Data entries
= = = = =
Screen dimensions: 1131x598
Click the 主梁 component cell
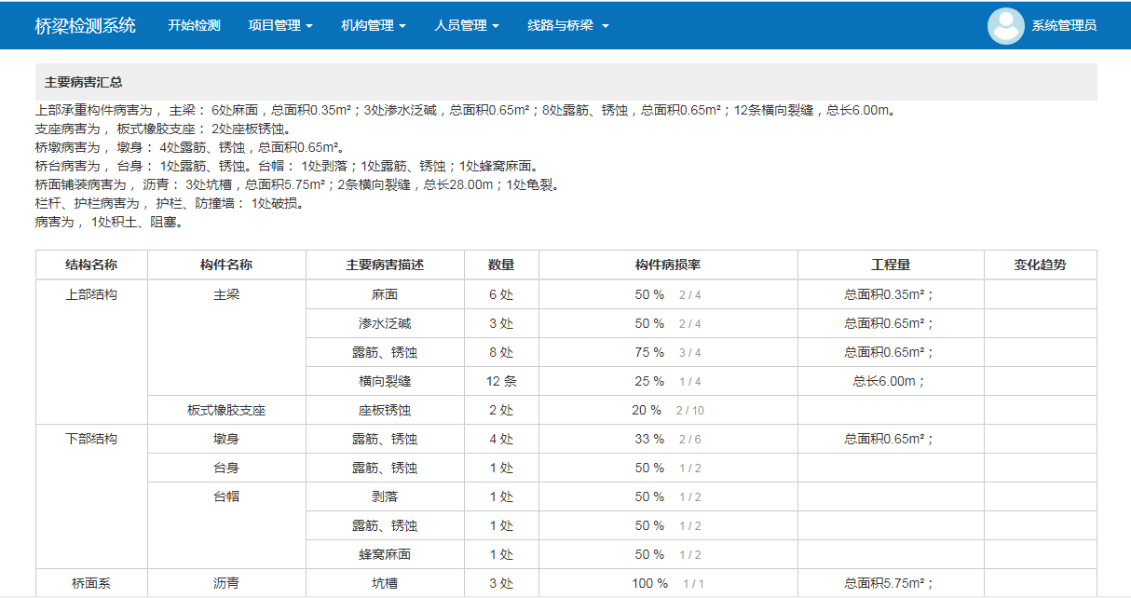226,294
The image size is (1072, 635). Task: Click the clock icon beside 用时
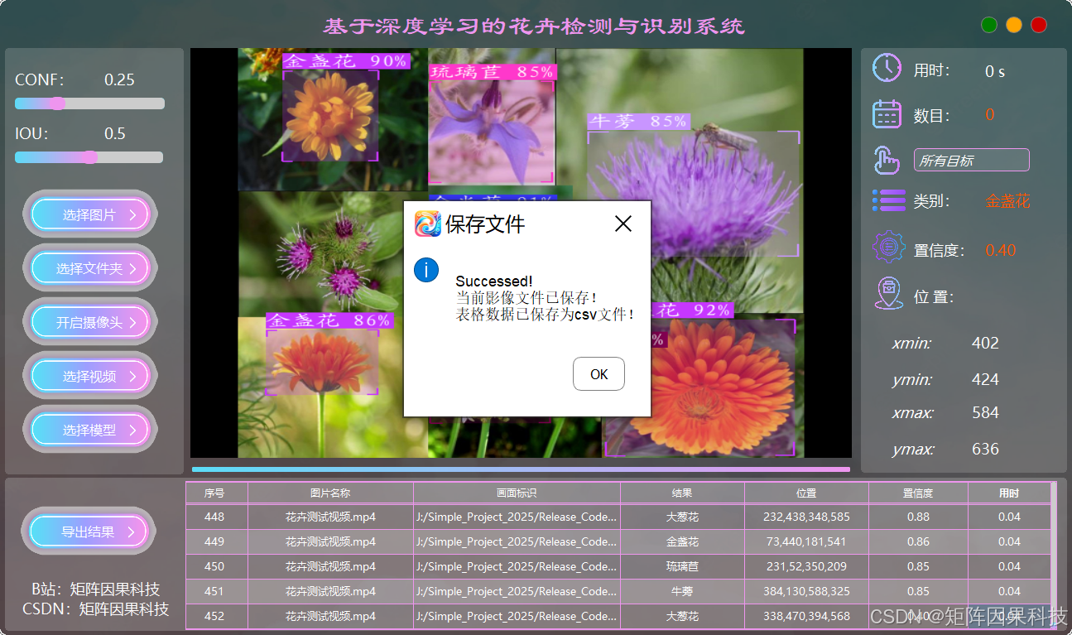[887, 69]
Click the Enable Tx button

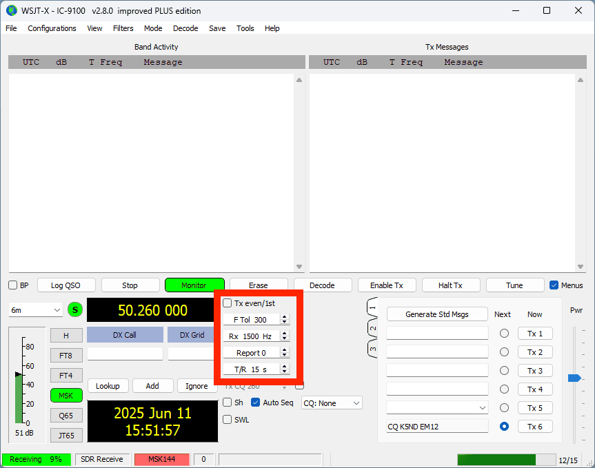point(386,285)
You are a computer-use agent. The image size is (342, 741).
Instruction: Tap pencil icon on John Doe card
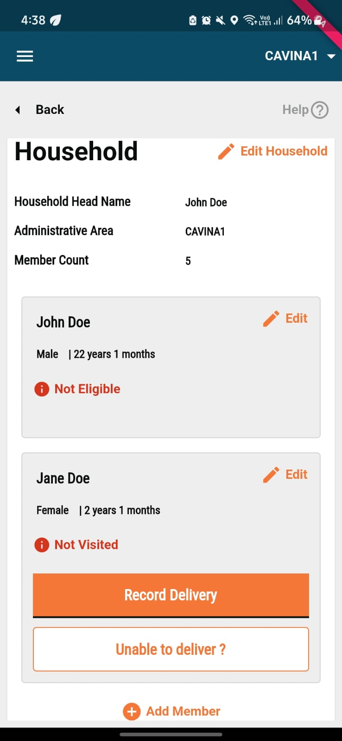coord(271,319)

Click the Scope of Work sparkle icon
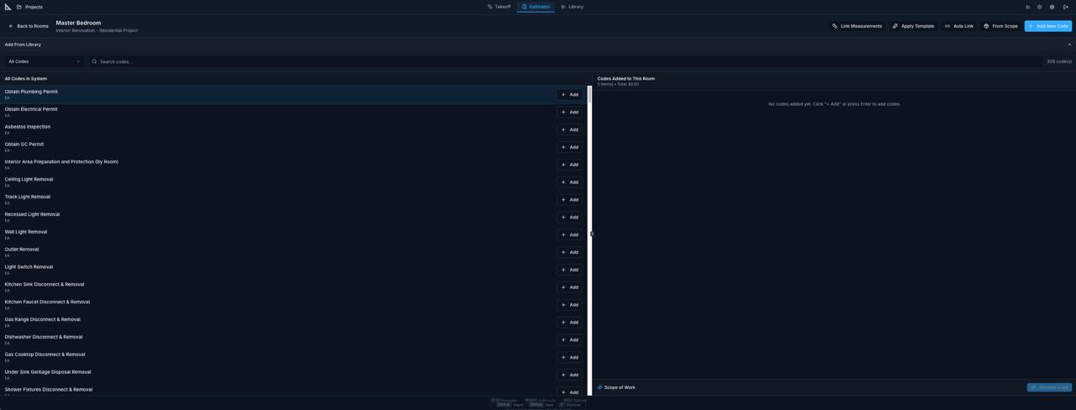tap(599, 387)
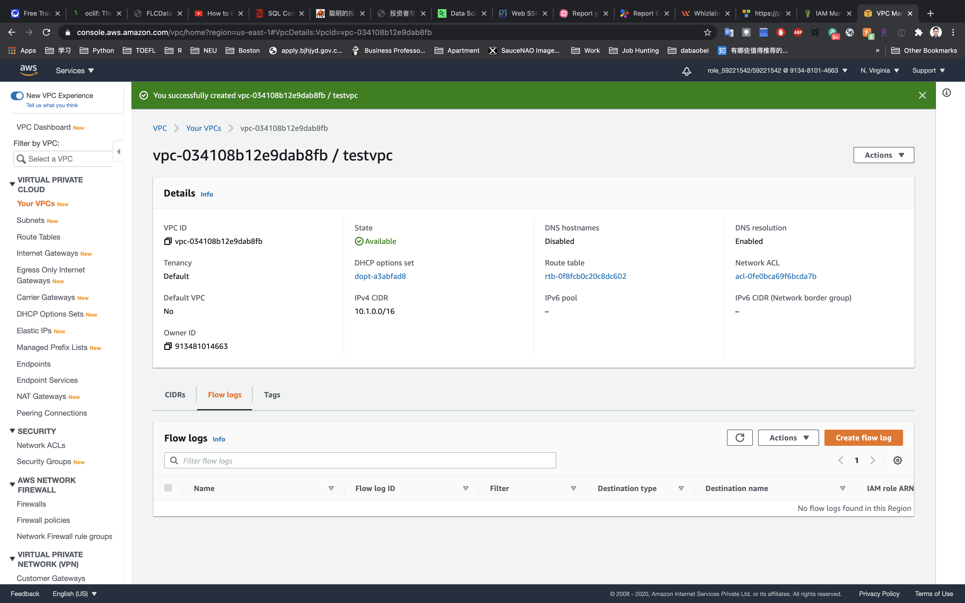Open the N. Virginia region menu
965x603 pixels.
click(879, 71)
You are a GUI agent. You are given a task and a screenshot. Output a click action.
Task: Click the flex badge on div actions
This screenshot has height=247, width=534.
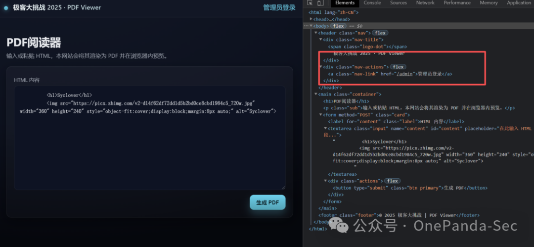pyautogui.click(x=392, y=181)
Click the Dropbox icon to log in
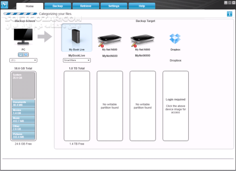Image resolution: width=236 pixels, height=171 pixels. pyautogui.click(x=175, y=39)
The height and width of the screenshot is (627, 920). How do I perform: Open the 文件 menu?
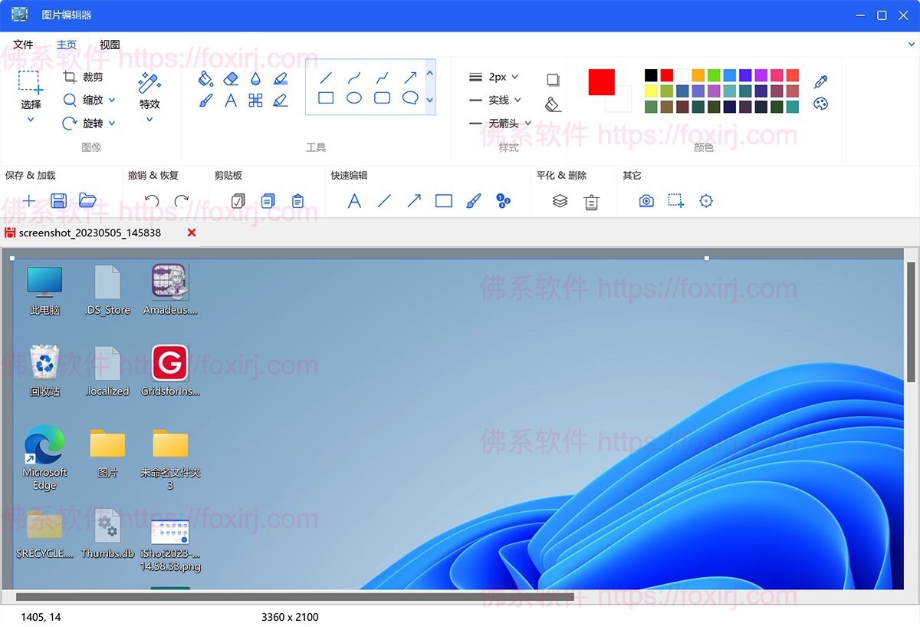[x=24, y=44]
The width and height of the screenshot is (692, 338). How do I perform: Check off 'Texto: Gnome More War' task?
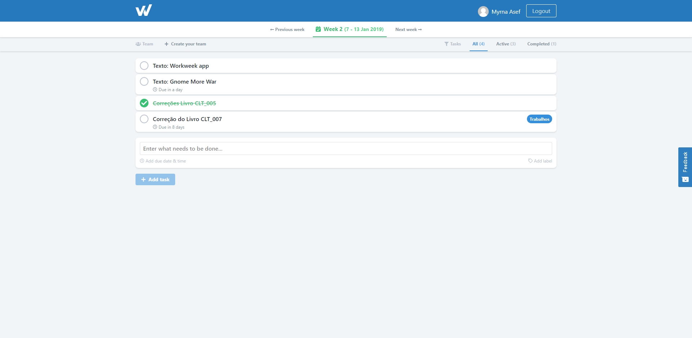[144, 81]

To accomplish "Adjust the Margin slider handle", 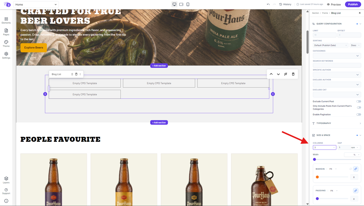I will coord(317,177).
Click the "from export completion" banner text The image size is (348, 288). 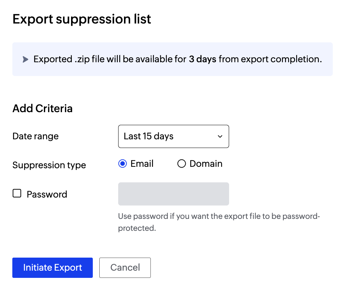[x=270, y=59]
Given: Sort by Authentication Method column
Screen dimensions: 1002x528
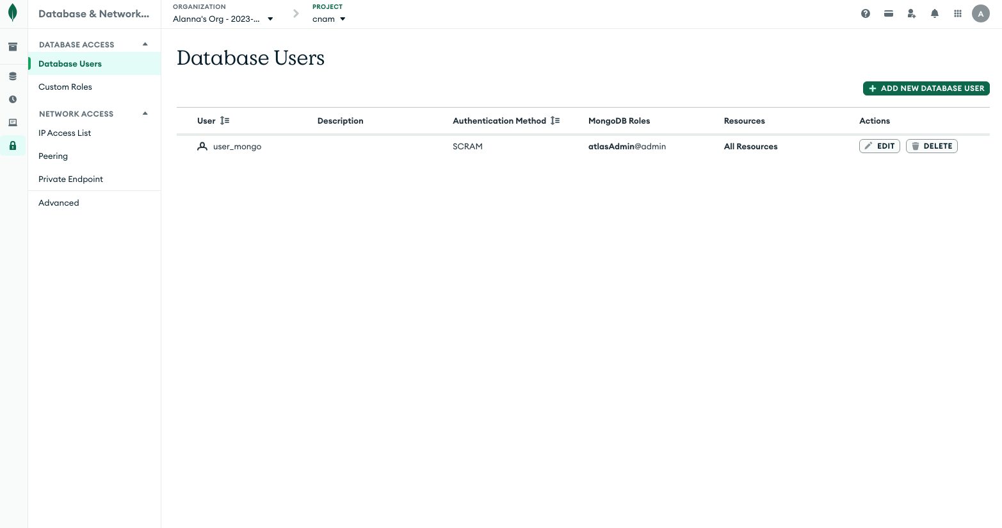Looking at the screenshot, I should pyautogui.click(x=555, y=120).
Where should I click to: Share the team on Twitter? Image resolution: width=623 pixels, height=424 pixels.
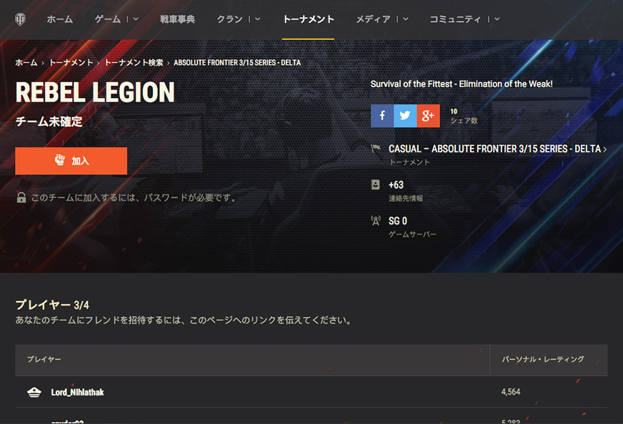point(405,116)

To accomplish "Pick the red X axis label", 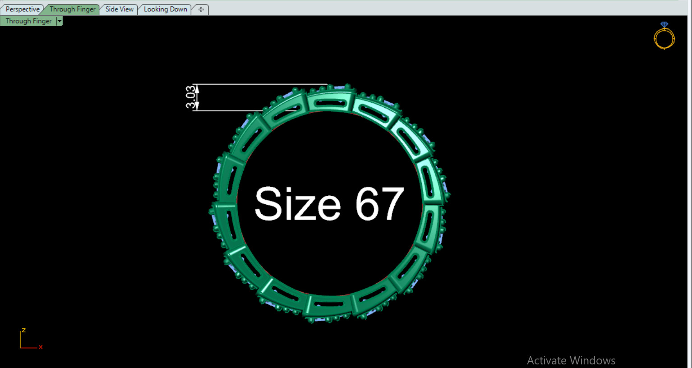I will [x=41, y=347].
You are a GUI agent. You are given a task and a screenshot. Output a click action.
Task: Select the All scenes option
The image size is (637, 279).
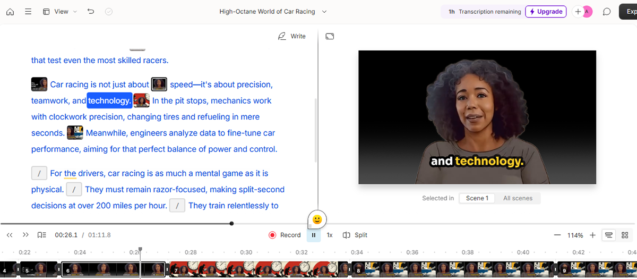[x=518, y=198]
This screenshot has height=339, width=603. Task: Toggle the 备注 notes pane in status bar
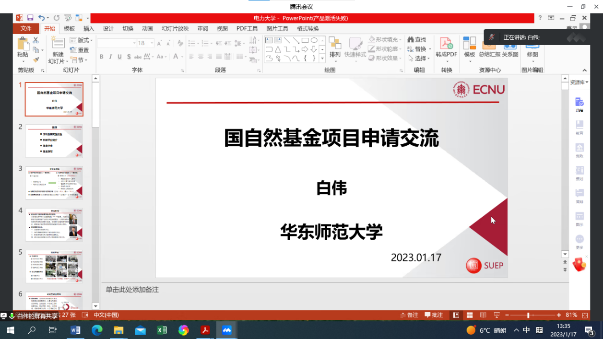(x=409, y=315)
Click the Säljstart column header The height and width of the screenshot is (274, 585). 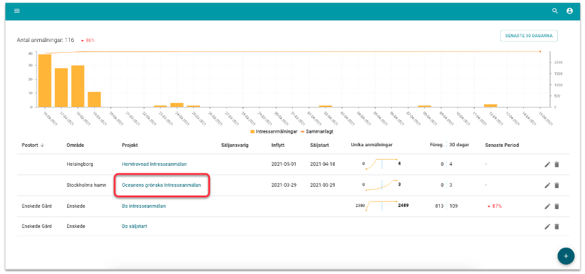click(319, 145)
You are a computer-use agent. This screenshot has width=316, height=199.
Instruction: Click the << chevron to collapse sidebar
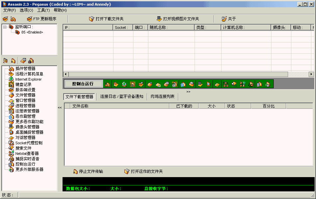(60, 107)
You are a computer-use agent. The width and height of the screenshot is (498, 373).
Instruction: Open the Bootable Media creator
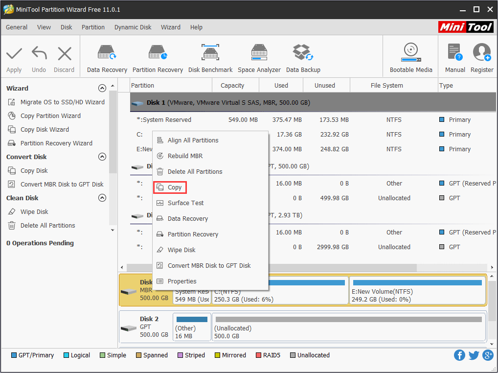[410, 56]
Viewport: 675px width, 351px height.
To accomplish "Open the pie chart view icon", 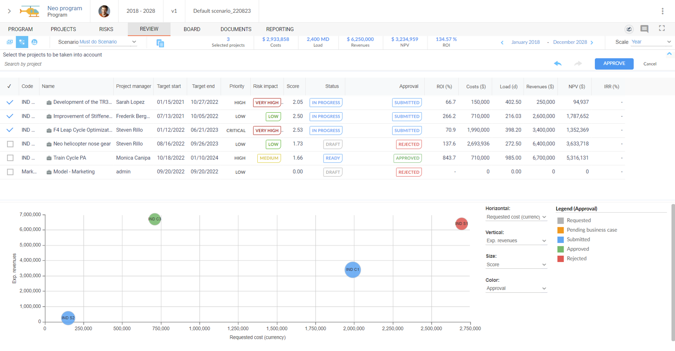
= = = = =
Exercise requirements = Rewrite the stretch from the line containing "You are a computer-use agent. This" through the end of the items, substituting "screen assistant" for every "computer-use agent" and changing nothing else. Omit the pictures from your answer.

Exercise answer =
You are a screen assistant. This screenshot has width=316, height=199.
Instruction: Click the << chevron to collapse sidebar
(60, 107)
You are a screen assistant. The width and height of the screenshot is (498, 373).
Instruction: Open the Bootable Media creator
[410, 56]
Viewport: 675px width, 351px height.
To accomplish "Open the pie chart view icon", 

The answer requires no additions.